#### SOURCE PASSAGE:
────
This lack of control in providing a safe and healthy working environment for telecommuters, mobile employees, and employees working in remote locations should particularly concern employers, whose liability extends beyond the four walls of their corporate offices.
What Organizations Can Do Now
Your organization can proactively address these fundamental changes in the workplace and mitigate the resulting ergonomic implications by following these steps:
1. Develop a solid understanding of the current risk profile of your employee population.
2. Determine the risk factors driving injuries in your company, including the different types of service and office workers, remote workers, and older workers.
3. Implement proactive ergonomic programs that reduce these risk factors among these populations.
4. Continuously measure and monitor your risk profile against your benchmark risk profile to keep up with new risks due to changes in demographics, workload, operations, and locations.
Consider making modest investments in collecting and managing these data to allow you to see patterns in repetitive injury areas and decreases in productivity with certain worker populations. By having the right information at your fingertips, you can reap the benefits of fewer injuries and lower your worker's compensation costs. Some of these adjustments include:
* Uniform data gathering and analysis. While workstation and job analyses provide a certain amount of benchmark data (e.g., an understanding of risk at one point in time), organizations must gather the data consistently across the enterprise so progress can be measured and new risks can be identified. A methodical, uniform approach to data collection and analysis is necessary so effective comparisons can be made and best practices can be leveraged across the enterprise.
────
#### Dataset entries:

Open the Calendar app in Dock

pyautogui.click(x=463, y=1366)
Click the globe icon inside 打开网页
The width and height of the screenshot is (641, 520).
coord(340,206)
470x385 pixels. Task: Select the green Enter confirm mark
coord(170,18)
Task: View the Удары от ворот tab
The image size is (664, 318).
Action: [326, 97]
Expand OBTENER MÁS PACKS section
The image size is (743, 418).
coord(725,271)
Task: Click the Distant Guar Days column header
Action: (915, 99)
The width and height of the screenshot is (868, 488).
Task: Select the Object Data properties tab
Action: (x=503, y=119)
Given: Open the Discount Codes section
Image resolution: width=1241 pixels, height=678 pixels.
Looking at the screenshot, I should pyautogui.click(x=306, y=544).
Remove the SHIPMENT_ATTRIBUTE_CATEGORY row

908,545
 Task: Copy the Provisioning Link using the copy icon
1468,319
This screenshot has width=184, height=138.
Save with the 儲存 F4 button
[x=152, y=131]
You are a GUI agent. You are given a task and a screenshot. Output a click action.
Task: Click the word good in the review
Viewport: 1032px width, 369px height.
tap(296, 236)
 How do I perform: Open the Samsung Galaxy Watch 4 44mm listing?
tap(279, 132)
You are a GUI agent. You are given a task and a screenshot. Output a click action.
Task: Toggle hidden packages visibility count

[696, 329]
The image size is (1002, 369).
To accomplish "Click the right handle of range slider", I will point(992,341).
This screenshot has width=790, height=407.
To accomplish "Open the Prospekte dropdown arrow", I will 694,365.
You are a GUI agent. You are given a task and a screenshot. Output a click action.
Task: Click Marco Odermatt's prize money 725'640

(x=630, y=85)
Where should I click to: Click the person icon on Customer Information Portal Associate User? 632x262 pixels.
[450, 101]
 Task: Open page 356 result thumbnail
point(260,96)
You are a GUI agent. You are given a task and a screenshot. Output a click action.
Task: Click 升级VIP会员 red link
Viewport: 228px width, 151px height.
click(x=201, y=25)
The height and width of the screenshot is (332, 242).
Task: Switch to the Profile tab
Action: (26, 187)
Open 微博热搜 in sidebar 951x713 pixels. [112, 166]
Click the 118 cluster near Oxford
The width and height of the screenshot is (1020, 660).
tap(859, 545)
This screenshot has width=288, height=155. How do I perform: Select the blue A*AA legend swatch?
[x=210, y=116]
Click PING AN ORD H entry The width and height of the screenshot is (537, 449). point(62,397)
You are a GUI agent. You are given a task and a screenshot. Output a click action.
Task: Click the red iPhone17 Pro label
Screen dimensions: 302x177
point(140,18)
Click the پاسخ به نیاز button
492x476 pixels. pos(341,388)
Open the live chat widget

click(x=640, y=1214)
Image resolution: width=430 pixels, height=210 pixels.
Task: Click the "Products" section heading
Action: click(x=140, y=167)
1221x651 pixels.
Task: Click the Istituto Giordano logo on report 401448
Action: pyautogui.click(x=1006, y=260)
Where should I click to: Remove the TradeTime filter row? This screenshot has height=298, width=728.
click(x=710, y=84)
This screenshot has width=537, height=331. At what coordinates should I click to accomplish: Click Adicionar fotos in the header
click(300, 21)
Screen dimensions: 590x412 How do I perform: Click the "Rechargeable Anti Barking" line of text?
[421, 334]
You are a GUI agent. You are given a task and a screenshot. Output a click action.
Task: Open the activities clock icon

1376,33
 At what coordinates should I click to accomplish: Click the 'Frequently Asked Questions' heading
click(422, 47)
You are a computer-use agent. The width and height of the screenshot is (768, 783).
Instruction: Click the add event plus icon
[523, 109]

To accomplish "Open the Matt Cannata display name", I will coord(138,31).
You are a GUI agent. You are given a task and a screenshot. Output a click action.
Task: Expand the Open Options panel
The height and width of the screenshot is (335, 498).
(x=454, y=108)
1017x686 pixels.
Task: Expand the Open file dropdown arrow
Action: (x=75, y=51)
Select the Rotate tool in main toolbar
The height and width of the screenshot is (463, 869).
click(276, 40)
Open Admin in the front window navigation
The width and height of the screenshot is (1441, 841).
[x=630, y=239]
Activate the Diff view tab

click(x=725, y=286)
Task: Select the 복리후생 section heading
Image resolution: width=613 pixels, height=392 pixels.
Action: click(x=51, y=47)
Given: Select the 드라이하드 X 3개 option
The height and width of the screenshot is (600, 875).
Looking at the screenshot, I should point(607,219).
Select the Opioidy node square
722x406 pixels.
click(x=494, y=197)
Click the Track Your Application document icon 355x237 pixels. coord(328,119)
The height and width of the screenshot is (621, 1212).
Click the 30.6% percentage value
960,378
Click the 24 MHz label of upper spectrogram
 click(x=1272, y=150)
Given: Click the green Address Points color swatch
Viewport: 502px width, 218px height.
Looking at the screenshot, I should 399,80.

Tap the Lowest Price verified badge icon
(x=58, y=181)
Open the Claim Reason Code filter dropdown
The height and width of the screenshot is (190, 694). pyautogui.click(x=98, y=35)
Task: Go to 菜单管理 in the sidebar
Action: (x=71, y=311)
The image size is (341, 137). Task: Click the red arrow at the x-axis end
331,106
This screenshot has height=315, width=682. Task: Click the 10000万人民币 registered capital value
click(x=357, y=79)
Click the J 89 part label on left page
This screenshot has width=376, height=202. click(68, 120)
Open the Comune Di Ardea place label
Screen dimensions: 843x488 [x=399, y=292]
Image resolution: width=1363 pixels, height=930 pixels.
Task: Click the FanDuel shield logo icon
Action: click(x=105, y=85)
────
#### ACTIVITIES:
**A.** According to the ergonomics passage, why must organizations gather data consistently across the enterprise instead of relying on workstation and job analyses alone?
**B.** In the ergonomics passage, which four kinds of change are named as sources of new risks that continuous monitoring should keep up with?
**C.** Extend the passage on workplace ergonomics, starting after its last sentence.

#### RESULTS OF THE EXERCISE:
**A.** Workstation and job analyses give only benchmark data, an understanding of risk at one point in time. Consistent data gathering across the enterprise lets progress be measured and new risks be identified. A methodical, uniform approach also allows effective comparisons and lets best practices be leveraged across the enterprise.

**B.** Changes in demographics, workload, operations, and locations.

**C.**
* Timely data gathering. Organizations must gather data regularly across time to keep up with the constant changes in the workforce and the work environment. Cumulative injuries develop over time, so it makes sense to require continual "checkups" with employees over time, as well. It is also important to ensure that the data gathered can be transformed into actionable information that answers the questions: "How should resources be allocated to have the greatest impact on risk?" and "What actions can my enterprise take to reduce likelihood of severe injuries?"
* Communicating new processes and training plans. Once you have analyzed the data, you must have a plan for responding to and communicating new processes to your employees. Consider what is to be communicated, with whom, and how. Employees should receive communication that empowers them to make changes in their work environment, such as their monitor distance and chair height. If training is necessary, consider creating easily accessible, self-paced, and "practical" learning tools.
Some companies offer software-based programs for employees to download and follow. Others provide updates through the Internet. Adjust the content according to whether the population you're training is remote, telecommuting, or in the office. In addition, other company constituents, such as colleagues in medical services, facilities, procurement, management, and employee development, should also receive information about actions they can take to reduce risk among their population.
This article appeared in the January 2005 issue of Occupational Health & Safety.